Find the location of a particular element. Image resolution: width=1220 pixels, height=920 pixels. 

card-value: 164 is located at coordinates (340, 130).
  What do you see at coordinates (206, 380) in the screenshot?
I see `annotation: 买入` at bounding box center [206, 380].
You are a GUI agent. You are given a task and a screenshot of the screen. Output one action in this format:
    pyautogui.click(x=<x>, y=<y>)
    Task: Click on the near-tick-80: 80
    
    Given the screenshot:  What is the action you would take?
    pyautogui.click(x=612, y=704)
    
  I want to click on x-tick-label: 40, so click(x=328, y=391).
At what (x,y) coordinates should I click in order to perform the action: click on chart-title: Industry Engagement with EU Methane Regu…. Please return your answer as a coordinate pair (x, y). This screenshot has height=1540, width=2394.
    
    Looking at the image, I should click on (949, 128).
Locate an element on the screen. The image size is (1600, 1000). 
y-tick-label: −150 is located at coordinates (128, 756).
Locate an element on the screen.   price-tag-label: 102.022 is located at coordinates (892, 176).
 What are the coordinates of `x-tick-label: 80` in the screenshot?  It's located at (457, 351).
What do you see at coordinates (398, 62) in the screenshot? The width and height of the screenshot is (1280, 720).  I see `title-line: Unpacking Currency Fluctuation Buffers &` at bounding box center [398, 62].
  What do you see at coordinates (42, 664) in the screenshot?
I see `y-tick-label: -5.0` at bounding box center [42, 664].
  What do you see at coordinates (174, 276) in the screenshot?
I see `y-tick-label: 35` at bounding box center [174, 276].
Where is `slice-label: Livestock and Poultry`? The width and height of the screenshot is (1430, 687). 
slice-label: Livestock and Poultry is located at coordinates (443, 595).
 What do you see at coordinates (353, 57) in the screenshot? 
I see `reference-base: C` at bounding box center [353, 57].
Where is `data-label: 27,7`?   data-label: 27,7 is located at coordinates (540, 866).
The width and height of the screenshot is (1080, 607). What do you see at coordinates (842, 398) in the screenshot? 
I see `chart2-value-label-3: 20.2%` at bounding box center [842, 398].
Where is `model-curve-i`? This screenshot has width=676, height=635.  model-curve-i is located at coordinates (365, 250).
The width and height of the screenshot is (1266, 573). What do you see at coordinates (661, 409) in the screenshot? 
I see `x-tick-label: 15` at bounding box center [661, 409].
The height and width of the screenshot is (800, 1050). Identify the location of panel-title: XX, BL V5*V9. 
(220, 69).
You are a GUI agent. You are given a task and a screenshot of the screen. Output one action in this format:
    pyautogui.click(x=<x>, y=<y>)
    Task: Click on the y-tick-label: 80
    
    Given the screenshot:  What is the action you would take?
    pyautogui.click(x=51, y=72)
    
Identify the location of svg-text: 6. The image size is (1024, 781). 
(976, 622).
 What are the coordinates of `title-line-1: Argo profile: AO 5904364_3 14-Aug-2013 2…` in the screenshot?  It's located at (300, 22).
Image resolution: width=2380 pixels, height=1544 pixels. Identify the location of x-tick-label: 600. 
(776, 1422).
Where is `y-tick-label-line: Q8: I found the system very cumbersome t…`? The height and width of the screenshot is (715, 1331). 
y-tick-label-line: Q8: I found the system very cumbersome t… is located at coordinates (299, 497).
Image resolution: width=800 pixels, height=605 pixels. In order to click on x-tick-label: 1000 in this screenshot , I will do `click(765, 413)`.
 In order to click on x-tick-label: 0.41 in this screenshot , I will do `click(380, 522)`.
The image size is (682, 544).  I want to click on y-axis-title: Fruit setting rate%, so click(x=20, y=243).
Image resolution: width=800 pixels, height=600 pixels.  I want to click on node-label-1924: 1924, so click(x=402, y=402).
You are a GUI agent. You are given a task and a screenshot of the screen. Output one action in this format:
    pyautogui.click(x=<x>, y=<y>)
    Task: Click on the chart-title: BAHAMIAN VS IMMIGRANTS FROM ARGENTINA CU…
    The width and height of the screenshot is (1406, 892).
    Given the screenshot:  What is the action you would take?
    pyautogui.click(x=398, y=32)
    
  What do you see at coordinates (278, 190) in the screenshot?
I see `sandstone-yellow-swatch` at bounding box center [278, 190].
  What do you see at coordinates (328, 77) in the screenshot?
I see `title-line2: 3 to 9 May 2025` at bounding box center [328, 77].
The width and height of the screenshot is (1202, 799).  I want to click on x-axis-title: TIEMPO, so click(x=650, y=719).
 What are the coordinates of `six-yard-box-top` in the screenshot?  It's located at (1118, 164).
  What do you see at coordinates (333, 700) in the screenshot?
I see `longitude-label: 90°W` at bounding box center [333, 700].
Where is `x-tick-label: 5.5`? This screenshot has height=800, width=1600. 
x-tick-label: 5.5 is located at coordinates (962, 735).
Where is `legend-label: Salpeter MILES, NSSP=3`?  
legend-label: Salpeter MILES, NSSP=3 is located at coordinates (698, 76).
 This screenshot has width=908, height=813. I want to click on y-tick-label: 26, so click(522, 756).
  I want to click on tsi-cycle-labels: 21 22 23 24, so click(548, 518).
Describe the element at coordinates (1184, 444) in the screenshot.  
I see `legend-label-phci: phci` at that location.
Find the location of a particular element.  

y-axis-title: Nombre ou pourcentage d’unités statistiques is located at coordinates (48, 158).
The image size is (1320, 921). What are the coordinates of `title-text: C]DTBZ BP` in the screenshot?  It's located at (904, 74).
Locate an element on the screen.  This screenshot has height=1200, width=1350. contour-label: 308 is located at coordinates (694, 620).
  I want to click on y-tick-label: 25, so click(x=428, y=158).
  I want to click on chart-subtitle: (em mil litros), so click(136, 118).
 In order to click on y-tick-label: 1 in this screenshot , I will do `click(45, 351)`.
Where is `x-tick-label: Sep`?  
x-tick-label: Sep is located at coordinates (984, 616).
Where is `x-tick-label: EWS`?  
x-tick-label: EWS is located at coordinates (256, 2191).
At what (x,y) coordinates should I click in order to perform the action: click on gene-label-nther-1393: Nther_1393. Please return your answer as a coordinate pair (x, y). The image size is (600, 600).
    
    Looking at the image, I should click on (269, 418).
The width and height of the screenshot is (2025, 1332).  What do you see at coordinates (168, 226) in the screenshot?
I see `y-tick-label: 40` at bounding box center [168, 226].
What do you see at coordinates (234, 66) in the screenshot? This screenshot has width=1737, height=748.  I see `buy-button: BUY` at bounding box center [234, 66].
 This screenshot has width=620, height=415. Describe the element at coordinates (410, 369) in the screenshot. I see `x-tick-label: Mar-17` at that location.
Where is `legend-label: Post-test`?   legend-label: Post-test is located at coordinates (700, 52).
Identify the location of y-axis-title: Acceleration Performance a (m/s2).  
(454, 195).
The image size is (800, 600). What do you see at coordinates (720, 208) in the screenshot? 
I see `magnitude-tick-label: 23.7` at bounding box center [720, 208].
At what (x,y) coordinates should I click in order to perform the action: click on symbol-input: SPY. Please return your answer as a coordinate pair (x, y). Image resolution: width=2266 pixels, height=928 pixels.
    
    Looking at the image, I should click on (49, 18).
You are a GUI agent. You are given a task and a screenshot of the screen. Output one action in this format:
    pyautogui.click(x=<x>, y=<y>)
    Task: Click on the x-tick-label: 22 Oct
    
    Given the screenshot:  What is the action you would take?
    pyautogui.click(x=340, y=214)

· · · · · · ·

Your goal:
Can you give all of these lines again, switching every "GUI agent" to "screen assistant" and leaving everything else unchanged?

Output for this exercise:
Find the location of a particular element. Image resolution: width=1220 pixels, height=920 pixels. 

card-value: 164 is located at coordinates (340, 130).
  What do you see at coordinates (206, 380) in the screenshot?
I see `annotation: 买入` at bounding box center [206, 380].
You are a screen assistant. You are given a task and a screenshot of the screen. Output one action in this format:
    pyautogui.click(x=<x>, y=<y>)
    Task: Click on the near-tick-80: 80
    
    Given the screenshot:  What is the action you would take?
    pyautogui.click(x=612, y=704)
    
  I want to click on x-tick-label: 40, so click(x=328, y=391).
At what (x,y) coordinates should I click in order to perform the action: click on chart-title: Industry Engagement with EU Methane Regu…. Please return your answer as a coordinate pair (x, y). This screenshot has height=1540, width=2394.
    
    Looking at the image, I should click on (949, 128).
Locate an element on the screen. The image size is (1600, 1000). 
y-tick-label: −150 is located at coordinates (128, 756).
Locate an element on the screen.   price-tag-label: 102.022 is located at coordinates (892, 176).
 What are the coordinates of `x-tick-label: 80` in the screenshot?  It's located at (457, 351).
What do you see at coordinates (398, 62) in the screenshot? The width and height of the screenshot is (1280, 720).  I see `title-line: Unpacking Currency Fluctuation Buffers &` at bounding box center [398, 62].
  What do you see at coordinates (42, 664) in the screenshot?
I see `y-tick-label: -5.0` at bounding box center [42, 664].
  What do you see at coordinates (174, 276) in the screenshot?
I see `y-tick-label: 35` at bounding box center [174, 276].
Where is `slice-label: Livestock and Poultry`? The width and height of the screenshot is (1430, 687). 
slice-label: Livestock and Poultry is located at coordinates (443, 595).
 What do you see at coordinates (353, 57) in the screenshot? 
I see `reference-base: C` at bounding box center [353, 57].
Where is `data-label: 27,7`?   data-label: 27,7 is located at coordinates (540, 866).
The width and height of the screenshot is (1080, 607). What do you see at coordinates (842, 398) in the screenshot? 
I see `chart2-value-label-3: 20.2%` at bounding box center [842, 398].
Where is `model-curve-i`? This screenshot has width=676, height=635.  model-curve-i is located at coordinates (365, 250).
The width and height of the screenshot is (1266, 573). What do you see at coordinates (661, 409) in the screenshot? 
I see `x-tick-label: 15` at bounding box center [661, 409].
The height and width of the screenshot is (800, 1050). Identify the location of panel-title: XX, BL V5*V9. 
(220, 69).
You are a screen assistant. You are given a task and a screenshot of the screen. Output one action in this format:
    pyautogui.click(x=<x>, y=<y>)
    Task: Click on the y-tick-label: 80
    
    Given the screenshot:  What is the action you would take?
    pyautogui.click(x=51, y=72)
    
Identify the location of svg-text: 6. The image size is (1024, 781). 
(976, 622).
 What are the coordinates of `title-line-1: Argo profile: AO 5904364_3 14-Aug-2013 2…` in the screenshot?  It's located at (300, 22).
Image resolution: width=2380 pixels, height=1544 pixels. Identify the location of x-tick-label: 600. 
(776, 1422).
Where is `y-tick-label-line: Q8: I found the system very cumbersome t…`? The height and width of the screenshot is (715, 1331). 
y-tick-label-line: Q8: I found the system very cumbersome t… is located at coordinates (299, 497).
Image resolution: width=800 pixels, height=605 pixels. In order to click on x-tick-label: 1000 in this screenshot , I will do `click(765, 413)`.
 In order to click on x-tick-label: 0.41 in this screenshot , I will do `click(380, 522)`.
The image size is (682, 544).  I want to click on y-axis-title: Fruit setting rate%, so click(x=20, y=243).
Image resolution: width=800 pixels, height=600 pixels.  I want to click on node-label-1924: 1924, so click(x=402, y=402).
You are a screen assistant. You are given a task and a screenshot of the screen. Output one action in this format:
    pyautogui.click(x=<x>, y=<y>)
    Task: Click on the chart-title: BAHAMIAN VS IMMIGRANTS FROM ARGENTINA CU…
    The width and height of the screenshot is (1406, 892).
    Given the screenshot:  What is the action you would take?
    pyautogui.click(x=398, y=32)
    
  What do you see at coordinates (278, 190) in the screenshot?
I see `sandstone-yellow-swatch` at bounding box center [278, 190].
  What do you see at coordinates (328, 77) in the screenshot?
I see `title-line2: 3 to 9 May 2025` at bounding box center [328, 77].
The width and height of the screenshot is (1202, 799).  I want to click on x-axis-title: TIEMPO, so click(x=650, y=719).
 What are the coordinates of `six-yard-box-top` in the screenshot?  It's located at (1118, 164).
  What do you see at coordinates (333, 700) in the screenshot?
I see `longitude-label: 90°W` at bounding box center [333, 700].
Where is `x-tick-label: 5.5`? This screenshot has height=800, width=1600. 
x-tick-label: 5.5 is located at coordinates (962, 735).
Where is `legend-label: Salpeter MILES, NSSP=3`?  
legend-label: Salpeter MILES, NSSP=3 is located at coordinates (698, 76).
 This screenshot has width=908, height=813. I want to click on y-tick-label: 26, so click(522, 756).
  I want to click on tsi-cycle-labels: 21 22 23 24, so click(548, 518).
Describe the element at coordinates (1184, 444) in the screenshot.  
I see `legend-label-phci: phci` at that location.
Find the location of a particular element.  

y-axis-title: Nombre ou pourcentage d’unités statistiques is located at coordinates (48, 158).
The image size is (1320, 921). What are the coordinates of `title-text: C]DTBZ BP` in the screenshot?  It's located at (904, 74).
Locate an element on the screen.  This screenshot has height=1200, width=1350. contour-label: 308 is located at coordinates (694, 620).
  I want to click on y-tick-label: 25, so click(x=428, y=158).
  I want to click on chart-subtitle: (em mil litros), so click(136, 118).
 In order to click on y-tick-label: 1 in this screenshot , I will do `click(45, 351)`.
Where is `x-tick-label: Sep`?  
x-tick-label: Sep is located at coordinates (984, 616).
Where is `x-tick-label: EWS`?  
x-tick-label: EWS is located at coordinates (256, 2191).
At what (x,y) coordinates should I click in order to perform the action: click on gene-label-nther-1393: Nther_1393. Please return your answer as a coordinate pair (x, y). The image size is (600, 600).
    
    Looking at the image, I should click on (269, 418).
The width and height of the screenshot is (2025, 1332).  What do you see at coordinates (168, 226) in the screenshot?
I see `y-tick-label: 40` at bounding box center [168, 226].
What do you see at coordinates (234, 66) in the screenshot? This screenshot has width=1737, height=748.  I see `buy-button: BUY` at bounding box center [234, 66].
 This screenshot has width=620, height=415. Describe the element at coordinates (410, 369) in the screenshot. I see `x-tick-label: Mar-17` at that location.
Where is `legend-label: Post-test`?   legend-label: Post-test is located at coordinates (700, 52).
Identify the location of y-axis-title: Acceleration Performance a (m/s2).  
(454, 195).
The image size is (800, 600). What do you see at coordinates (720, 208) in the screenshot? 
I see `magnitude-tick-label: 23.7` at bounding box center [720, 208].
At what (x,y) coordinates should I click in order to perform the action: click on symbol-input: SPY. Please return your answer as a coordinate pair (x, y). Image resolution: width=2266 pixels, height=928 pixels.
    
    Looking at the image, I should click on (49, 18).
You are a screen assistant. You are given a task and a screenshot of the screen. Output one action in this format:
    pyautogui.click(x=<x>, y=<y>)
    Task: Click on the x-tick-label: 22 Oct
    
    Given the screenshot:  What is the action you would take?
    pyautogui.click(x=340, y=214)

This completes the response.